Andrea S. Rothmeier

Bio: Andrea S. Rothmeier is an academic researcher from Scripps Research Institute. The author has contributed to research in topics: Tissue factor & Integrin. The author has an hindex of 9, co-authored 13 publications receiving 527 citations. Previous affiliations of Andrea S. Rothmeier include Ludwig Maximilian University of Munich.

Protease-activated receptor 2 signaling in inflammation

Abstract: Protease-activated receptors (PARs) are G protein-coupled receptors that are activated by proteolytical cleavage of the amino-terminus and thereby act as sensors for extracellular proteases. While coagulation proteases activate PARs to regulate hemostasis, thrombosis, and cardiovascular function, PAR2 is also activated in extravascular locations by a broad array of serine proteases, including trypsin, tissue kallikreins, coagulation factors VIIa and Xa, mast cell tryptase, and transmembrane serine proteases. Administration of PAR2-specific agonistic and antagonistic peptides, as well as studies in PAR2 knockout mice, identified critical functions of PAR2 in development, inflammation, immunity, and angiogenesis. Here, we review these roles of PAR2 with an emphasis on the role of coagulation and other extracellular protease pathways that cleave PAR2 in epithelial, immune, and neuronal cells to regulate physiological and pathophysiological processes.

Caspase-1–mediated pathway promotes generation of thromboinflammatory microparticles

Abstract: Extracellular ATP is a signal of tissue damage and induces macrophage responses that amplify inflammation and coagulation. Here we demonstrate that ATP signaling through macrophage P2X7 receptors uncouples the thioredoxin (TRX)/TRX reductase (TRXR) system and activates the inflammasome through endosome-generated ROS. TRXR and inflammasome activity promoted filopodia formation, cellular release of reduced TRX, and generation of extracellular thiol pathway–dependent, procoagulant microparticles (MPs). Additionally, inflammasome-induced activation of an intracellular caspase-1/calpain cysteine protease cascade degraded filamin, thereby severing bonds between the cytoskeleton and tissue factor (TF), the cell surface receptor responsible for coagulation activation. This cascade enabled TF trafficking from rafts to filopodia and ultimately onto phosphatidylserine-positive, highly procoagulant MPs. Furthermore, caspase-1 specifically facilitated cell surface actin exposure, which was required for the final release of highly procoagulant MPs from filopodia. Together, the results of this study delineate a thromboinflammatory pathway and suggest that components of this pathway have potential as pharmacological targets to simultaneously attenuate inflammation and innate immune cell–induced thrombosis.

Tissue Factor: An Essential Mediator of Hemostasis and Trigger of Thrombosis.
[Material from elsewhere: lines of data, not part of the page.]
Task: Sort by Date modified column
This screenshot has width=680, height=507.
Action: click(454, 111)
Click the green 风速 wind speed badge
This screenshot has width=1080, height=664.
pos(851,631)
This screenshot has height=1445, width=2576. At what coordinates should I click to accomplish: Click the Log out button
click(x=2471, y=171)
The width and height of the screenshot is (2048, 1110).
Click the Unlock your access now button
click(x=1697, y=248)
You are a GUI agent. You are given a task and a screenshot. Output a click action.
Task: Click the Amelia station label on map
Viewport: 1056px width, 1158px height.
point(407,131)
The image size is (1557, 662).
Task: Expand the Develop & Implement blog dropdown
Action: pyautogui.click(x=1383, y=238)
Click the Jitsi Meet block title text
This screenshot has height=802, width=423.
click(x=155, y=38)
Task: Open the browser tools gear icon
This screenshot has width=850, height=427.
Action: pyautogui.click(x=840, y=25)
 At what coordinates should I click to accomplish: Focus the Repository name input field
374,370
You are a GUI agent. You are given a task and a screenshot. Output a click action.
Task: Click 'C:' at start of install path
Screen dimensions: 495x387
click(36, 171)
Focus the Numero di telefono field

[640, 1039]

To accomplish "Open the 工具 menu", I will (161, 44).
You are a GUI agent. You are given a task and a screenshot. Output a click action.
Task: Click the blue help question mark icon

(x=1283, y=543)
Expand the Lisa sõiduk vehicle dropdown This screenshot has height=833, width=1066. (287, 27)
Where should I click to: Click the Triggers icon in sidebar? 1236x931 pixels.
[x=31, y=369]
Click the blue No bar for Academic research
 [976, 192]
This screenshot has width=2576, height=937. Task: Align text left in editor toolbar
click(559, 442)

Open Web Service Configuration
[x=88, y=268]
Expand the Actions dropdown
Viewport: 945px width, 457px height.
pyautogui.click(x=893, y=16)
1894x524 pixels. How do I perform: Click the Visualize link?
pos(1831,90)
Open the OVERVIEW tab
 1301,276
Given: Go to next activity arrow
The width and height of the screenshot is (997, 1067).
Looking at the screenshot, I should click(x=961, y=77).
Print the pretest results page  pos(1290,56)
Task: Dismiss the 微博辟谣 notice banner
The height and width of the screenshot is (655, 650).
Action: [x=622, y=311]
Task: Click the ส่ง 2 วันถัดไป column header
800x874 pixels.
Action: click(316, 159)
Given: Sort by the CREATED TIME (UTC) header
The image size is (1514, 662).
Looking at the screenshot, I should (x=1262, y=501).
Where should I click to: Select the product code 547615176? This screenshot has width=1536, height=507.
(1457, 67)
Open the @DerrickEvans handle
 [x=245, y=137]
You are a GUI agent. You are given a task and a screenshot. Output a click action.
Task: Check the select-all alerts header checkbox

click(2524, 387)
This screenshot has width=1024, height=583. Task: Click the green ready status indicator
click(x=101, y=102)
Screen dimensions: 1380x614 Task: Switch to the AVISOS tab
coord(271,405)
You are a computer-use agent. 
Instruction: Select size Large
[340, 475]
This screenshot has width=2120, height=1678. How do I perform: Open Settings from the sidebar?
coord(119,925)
Abstract: Tissue factor (TF) is the high-affinity receptor and cofactor for factor (F)VII/VIIa The TF-FVIIa complex is the primary initiator of blood coagulation and plays an essential role in hemostasis TF is expressed on perivascular cells and epithelial cells at organ and body surfaces where it forms a hemostatic barrier TF also provides additional hemostatic protection to vital organs, such as the brain, lung, and heart Under pathological conditions, TF can trigger both arterial and venous thrombosis For instance, atherosclerotic plaques contain high levels of TF on macrophage foam cells and microvesicles that drives thrombus formation after plaque rupture In sepsis, inducible TF expression on monocytes leads to disseminated intravascular coagulation In cancer patients, tumors release TF-positive microvesicles into the circulation that may contribute to venous thrombosis TF also has nonhemostatic roles For instance, TF-dependent activation of the coagulation cascade generates coagulation proteases, such as FVIIa, FXa, and thrombin, which induce signaling in a variety of cells by cleavage of protease-activated receptors This review will focus on the roles of TF in protective hemostasis and pathological thrombosis

Platelets as Cellular Effectors of Inflammation in Vascular Diseases

Abstract: Platelets are chief effector cells in hemostasis. In addition, they are multifaceted inflammatory cells with functions that span the continuum from innate immune responses to adaptive immunity. Activated platelets have key thromboinflammatory activities in a variety of vascular disorders and vasculopathies. Recently identified inflammatory and immune activities provide insights into the biology of these versatile blood cells that are directly relevant to human vascular diseases.